Musibah Kapal Hibah
Kapal patroli yang didapatkan Indonesia dari hibah Australia ini menemui ajalnya akibat diterjang badai di Selat Malaka.
TNI AL kehilangan salah satu kapalnya Sabtu, 2 Desember 2017, kemarin. KRI Sibarau (nomor lambung 847) dilaporkan karam di Selat Malaka dekat Sumatra Utara setelah diterpa badai dan kerusakan mesin.
Menurut Kepala Dinas Penerangan AL Laksamana Pertama Gig Jonias Mozes Sipasulta dalam keterangan tertulis, KRI Sibarau tenggelam dalam tugas patroli di perairan Sumatra Utara dan tak ada korban dalam peristiwa nahas itu. “Penyebab tenggelamnya masih dalam penyelidikan,” ujarnya.
Tak bisa dipungkiri, kapal patroli cepat yang tergabung dalam satuan patroli Armada Barat (Armabar) itu sudah uzur. Kapal tersebut didapatkan Indonesia dari Australia bukan karena pesanan baru, tapi hibah. Kapal buatan Walkers Ltd. of Maryborough itu dibuat khusus untuk AL Australia pada 1964. AL Australia resmi menggunakan kapal itu pada 14 Desember 1968 dengan nama HMAS Bandolier (P-95).
Kapal “imut” berbobot (bersih) 100 ton dan panjang 32,8 meter serta lebar 6,1 meter itu ditenagai mesin diesel Paxman YJCM 2x16 silinder yang mampu memacu laju hingga 24 knot. Untuk persenjataan, kapal yang diawaki 16 pelaut plus tiga perwira itu memiliki sepucuk meriam Bofors kaliber 40 milimeter dan sepasang senapan mesin M2 Browning.
HMAS Bandolier sering bertugas ke perairan perbatasan, terutama ketika Indonesia berkonfrontasi dengan Malaysia. Pada 16 November 1973, pemerintah Australia menghibahkan Bandolier kepada TNI AL.
“Kapal seri (Attack Class) ini dirancang untuk misi pengintaian dan pengawasan sepanjang garis pantai Australia. Mereka punya 20 unit dan delapan unit di antaranya digunakan TNI AL lewat program hibah secara bertahap mulai 16 November 1973,” kata pengamat alutsista Haryo Adjie Nogo Seno kepada Historia via pesan singkat.

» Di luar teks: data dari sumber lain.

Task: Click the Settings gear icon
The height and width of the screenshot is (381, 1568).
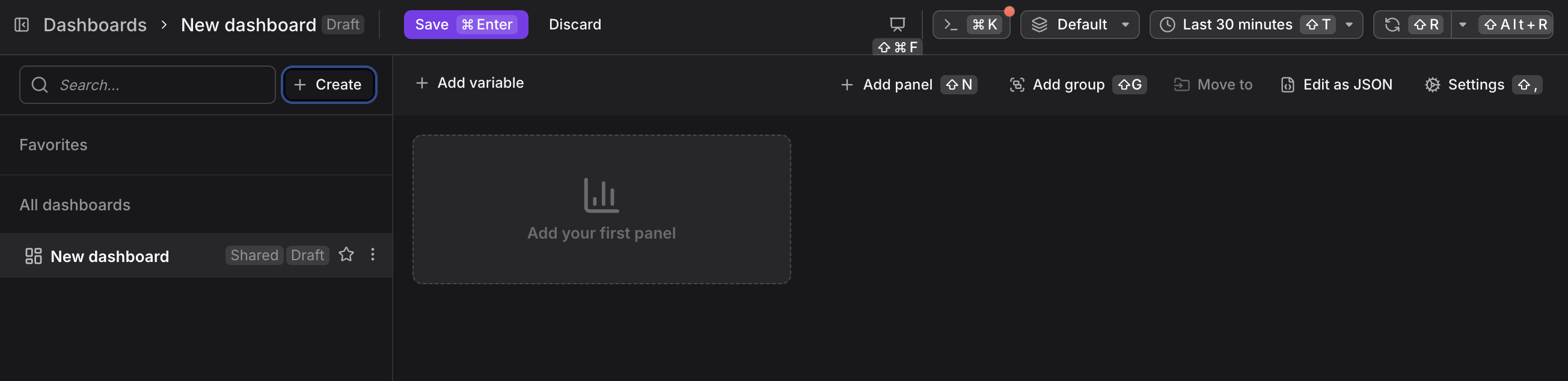Action: [1432, 85]
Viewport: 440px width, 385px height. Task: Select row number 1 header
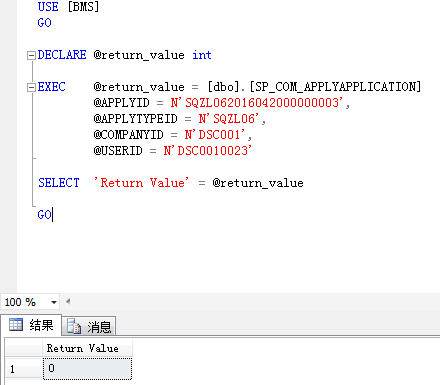pyautogui.click(x=23, y=369)
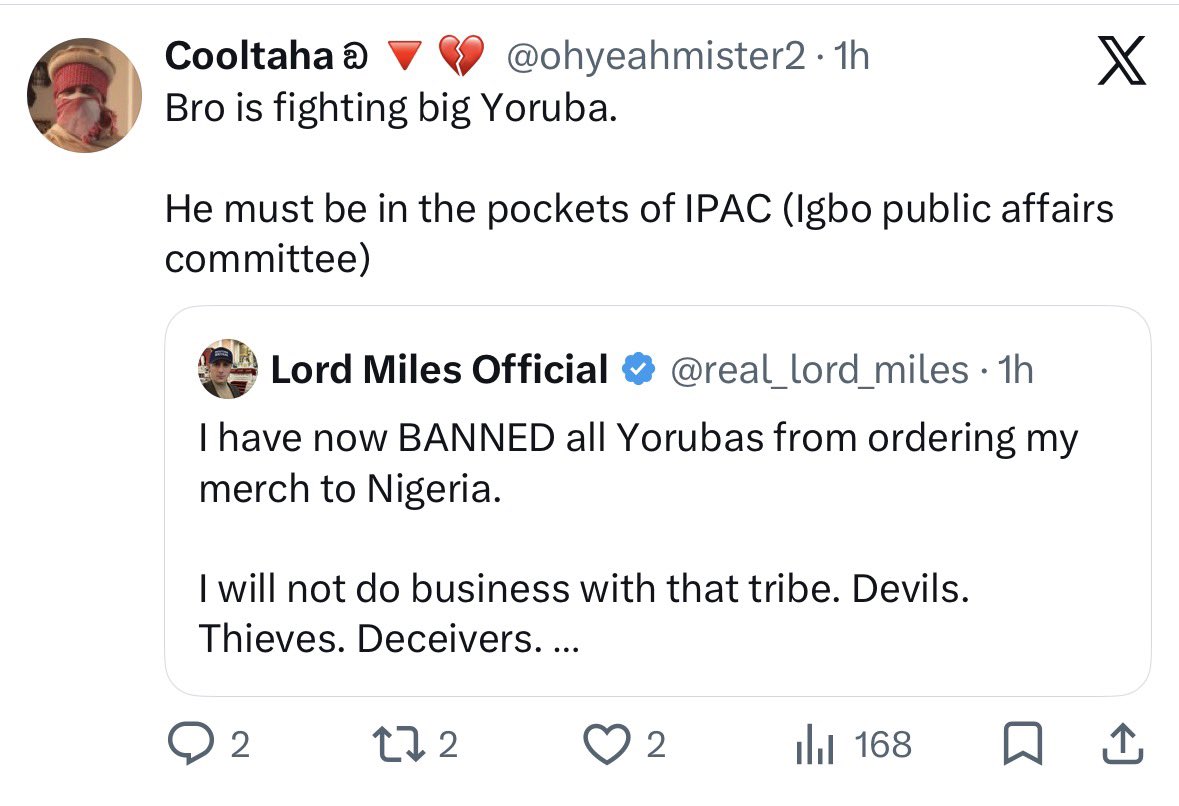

Tujuh unit lainnya yang juga dihibahkan ke Indonesia adalah HMAS Archer (P-86) yang dihibahkan pada 21 Mei 1974 dan berganti nama menjadi KRI Siliman (848), HMAS Barricade (P-98), 20 Mei 1982, menjadi KRI Sigalu (857); HMAS Barbette (P-97), 15 Juni 1984, menjadi KRI Siada (862); HMAS Acute (P-81), 6 Mei 1983, menjadi KRI Silea (858), HMAS Bombard (P-99), 12 September 1983, menjadi KRI Siribua (859); HMAS Attack (P-90), 21 Februari 1985, menjadi KRI Sikuda (863); dan HMAS Assail (P-89), 18 Oktober 1985, menjadi KRI Sigurot (864).
“Hadirnya kapal patroli dengan senjata meriam ini seolah jadi angin segar buat TNI AL untuk armada patroli (di era 1970-an dan awal 1980-an), terutama setelah berubah haluan alutsista dari blok Timur ke blok Barat,” imbuh Haryo.
Nahas yang menimpa KRI Sibarau ini bukan kali pertama menimpa kapal TNI AL. Pada Juni 1994, KRI Teluk Lampung (540) nyaris mengalami hal sama. Ketika tengah berlayar kembali setelah direparasi di Jerman, KRI Teluk Lampung dihadang badai di Teluk Biscay, Spanyol. Amukan ombak sampai menjebol beberapa pintu kapal hingga air laut masuk.
“Kapal terancam tenggelam. Namun masih bisa mengirim SOS (pesan darurat) yang lantas didengar SAR Prancis dan diteruskan ke SAR Spanyol,” lanjut Haryo.
Nasib KRI Teluk Lampung tak sampai senahas KRI Sibarau. Kapal pendarat itu masih tertolong. Lima puluh satu awaknya diselamatkan dua helikopter SAR Spanyol dan kapalnya diseret kapal tunda hingga diamankan ke Gijon, Spanyol.